L’investimento culturale aiuta l’impresa a perseguire obiettivi di comunicazione sia interna che esterna al fine di: aumentare il livello di reputazionale; diffondere i valori dell’impresa; ottenere il consenso presso pubblici mirati; attivare motivazione presso le risorse interne. Inoltre consente all’impresa di posizionarsi sull’equazione cultura-valore-autorevolezza-brand

Da questo parte l’idea di Zaini, nota fabbrica di cioccolato e caramelle italiana, che ha organizzato nel 2016 una mostra fotografica a Milano “Le nuove donne del cacao”. Si indaga lo sguardo di alcune donne della Costa d’Avorio coltivatrici di cacao che si affacciano a una nuova prospettiva di vita: ricavare il primo riconoscimento economico e sociale grazie all’impiego in una fabbrica di sapone.

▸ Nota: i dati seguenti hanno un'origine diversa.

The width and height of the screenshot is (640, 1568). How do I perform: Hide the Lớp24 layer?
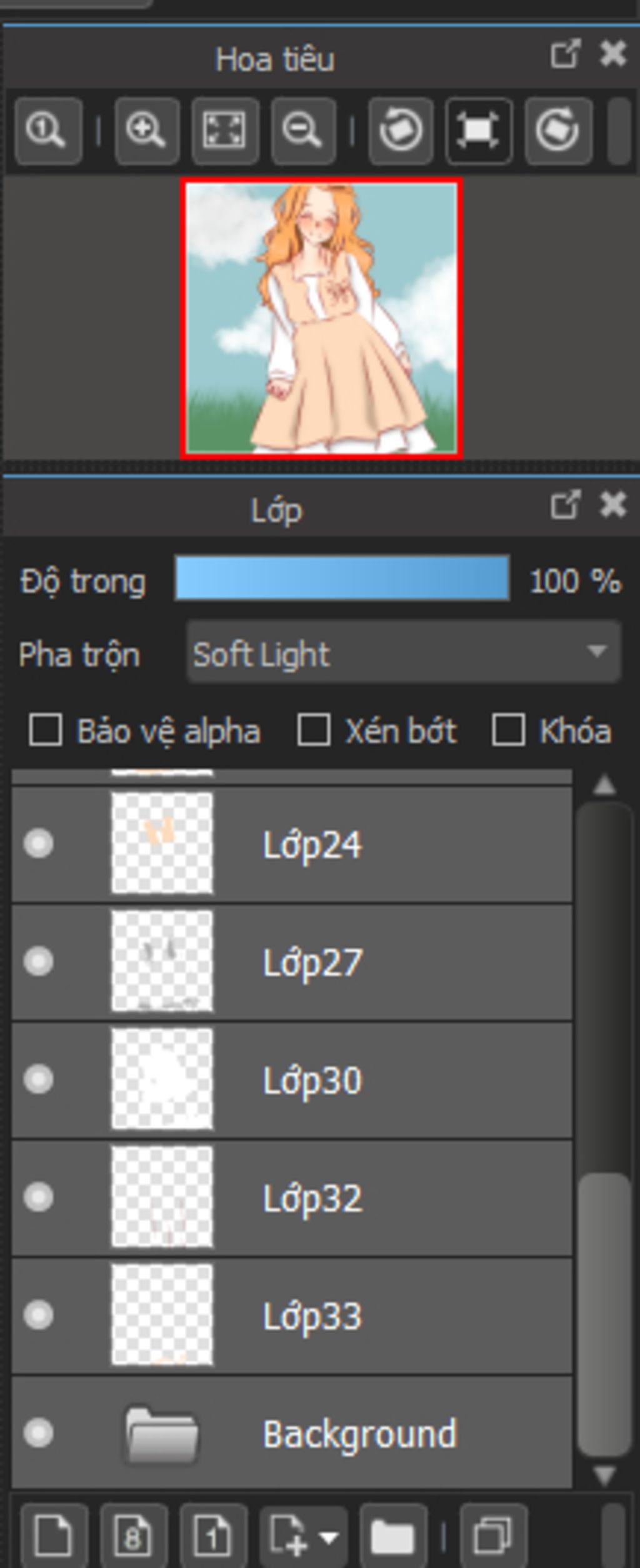pyautogui.click(x=38, y=843)
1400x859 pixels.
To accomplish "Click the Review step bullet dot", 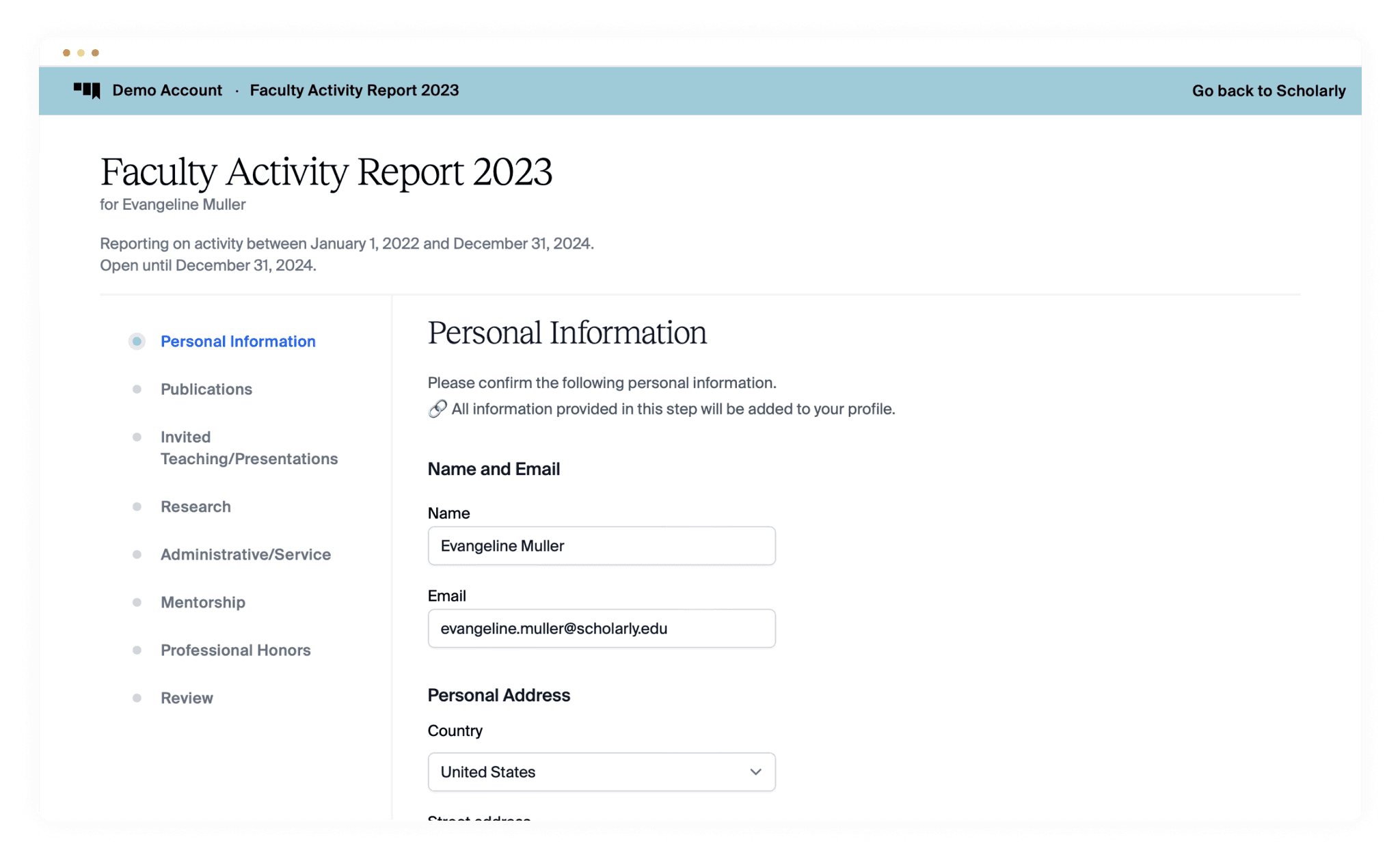I will point(137,698).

La nascita della fabbrica di sapone è stata resa possibile grazie al sostegno di Zaini che, in questo modo, amplia la sua politica di CSR e dimostra il suo impegno nel mondo della cultura, migliorando l’immagine aziendale e la reputazione presso il pubblico. Ecco che l’investimento nel sociale e nella cultura si riflette positivamente sul brand trasferendogli maggior valore.

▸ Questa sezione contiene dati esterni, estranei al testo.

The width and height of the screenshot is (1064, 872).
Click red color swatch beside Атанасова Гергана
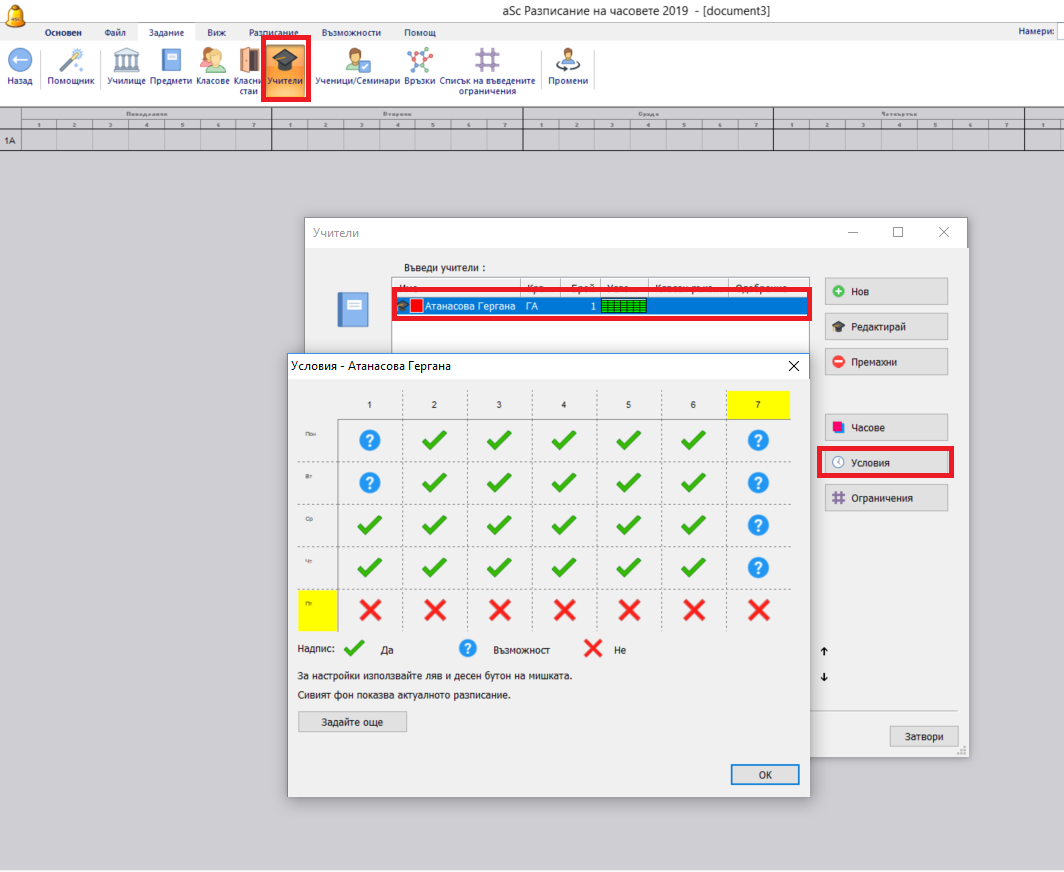[x=417, y=306]
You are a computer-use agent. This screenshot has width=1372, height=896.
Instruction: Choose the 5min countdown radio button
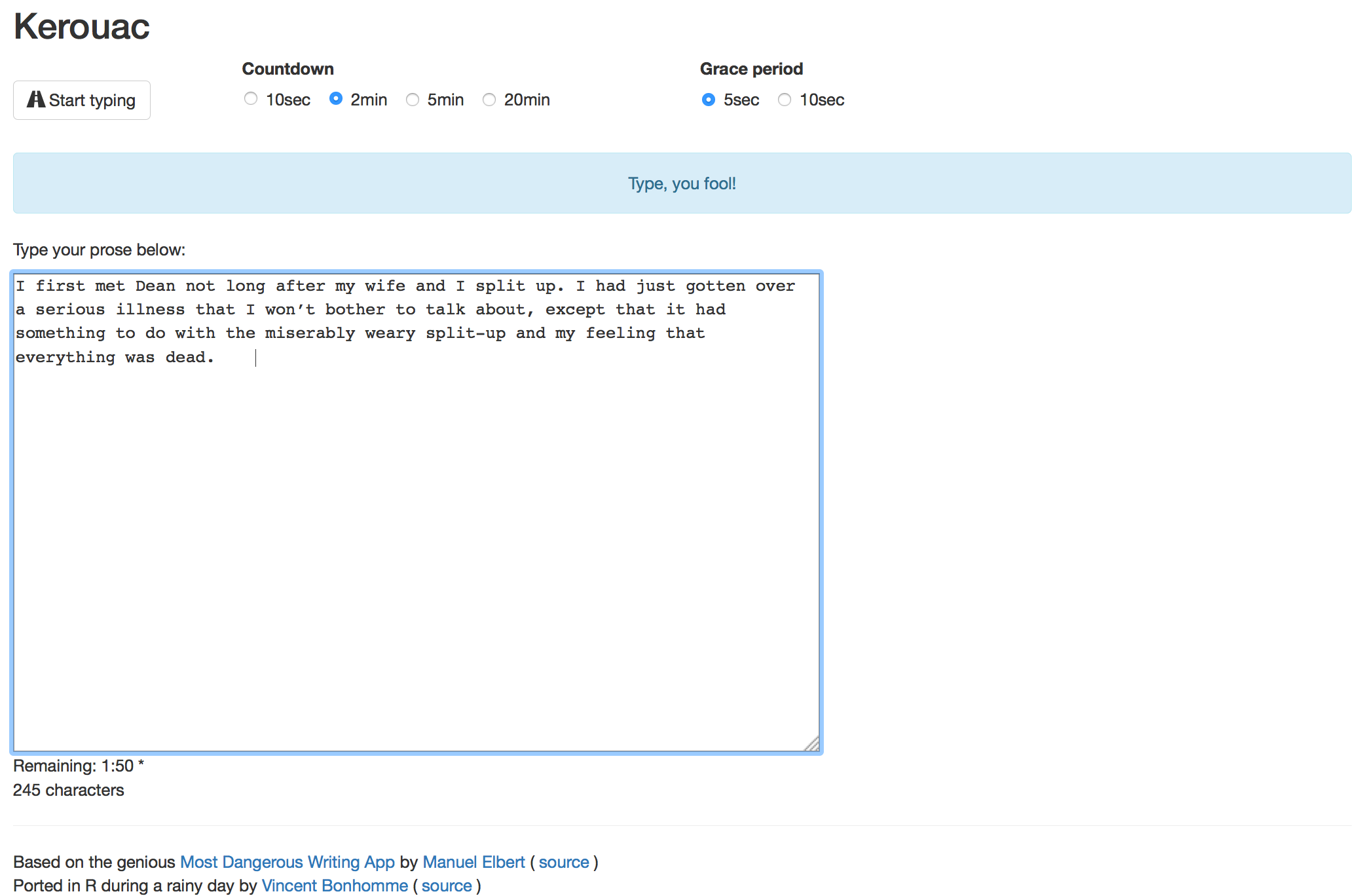[x=412, y=100]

Ci sono progetti culturali che permettono alle imprese di posizionare il proprio brand all’interno di determinate community, come ha fatto Rigoni di Asiago – azienda italiana che produce eccellenze biologiche dalla marmellata alla nocciolata passando per il miele con certificazione Kosher, nel rispetto delle regole alimentari ebraiche -. Partecipando nel 2014 al Festival Internazionale di Cultura Ebraica a Milano, Rigoni di Asiago, non ha portato solamente momenti di bontà e dolcezza, ma ha anche affermato il suo impegno nel sociale con particolare riferimento alle Comunità Ebraiche italiane, grazie alla realizzazione di prodotti perfettamente allineati alle regole alimentari della religione ebraica stabilite nella Torah.
Pertanto la partecipazione ad eventi culturali come il Festival Internazionale di Cultura Ebraica consente al brand si promuovere il proprio impegno all’interno di determinate community.

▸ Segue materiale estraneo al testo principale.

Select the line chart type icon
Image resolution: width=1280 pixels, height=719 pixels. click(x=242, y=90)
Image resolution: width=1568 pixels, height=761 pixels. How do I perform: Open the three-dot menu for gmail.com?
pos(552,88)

E ancora, l’arte agevola il processo di internazionalizzazione dell’impresa attraverso l’allestimento di mostre ed esibizioni che omaggiando la cultura del Paese ospitante e presentano il brand, non come predatore, ma come ospite. Una scelta che è stata sposata da Hermès che nel 1997 è entrata in Cina organizzando la mostra Heavenly Horses a Hong Kong, un omaggio alla cultura cinese dove il cavallo rappresenta uno dei dodici segni zodiacali. L’arte ha così creato un ponte tra il brand – nato come sellaio e il cui logo raffigura una carrozza -, e una delle più antiche tradizioni cinesi in cui il cavallo è emblema di nobiltà, eleganza, velocità e potenza.
Ecco che l’investimento artistico consente al brand di agevolare il processo di internazionalizzazione. (Kapferer, Lusso: nuove sfide, nuovi sfidanti)

Infine, l’arte contribuisce ad abbellire gli spazi aziendali e a sviluppare senso di appartenenza e identificazione tra i dipendenti. Così Unicredit ospita prestigiose collezioni d’arte negli uffici e nei luoghi di rappresentanza rivestendo di importanza e valore la realtà lavorativa e il proprio personale. Per di più, l’azienda organizza diverse iniziative all’insegna dell’arte come l’”Unicredit Art Day” del 2009: una giornata in cui venne offerto ai dipendenti, in forma gratuita, l’ingresso ai musei. In questo modo, l’investimento nel mondo della cultura e dell’arte permette di attivare motivazione e senso di appartenenza nei dipendenti.

I risultati dell’investimento culturale, riscontrabili nel medio-lungo termine, sono legati anzitutto alla produzione di valore per l’azienda e per tutti i soggetti sui quali, in misura diversa, impatta il progetto.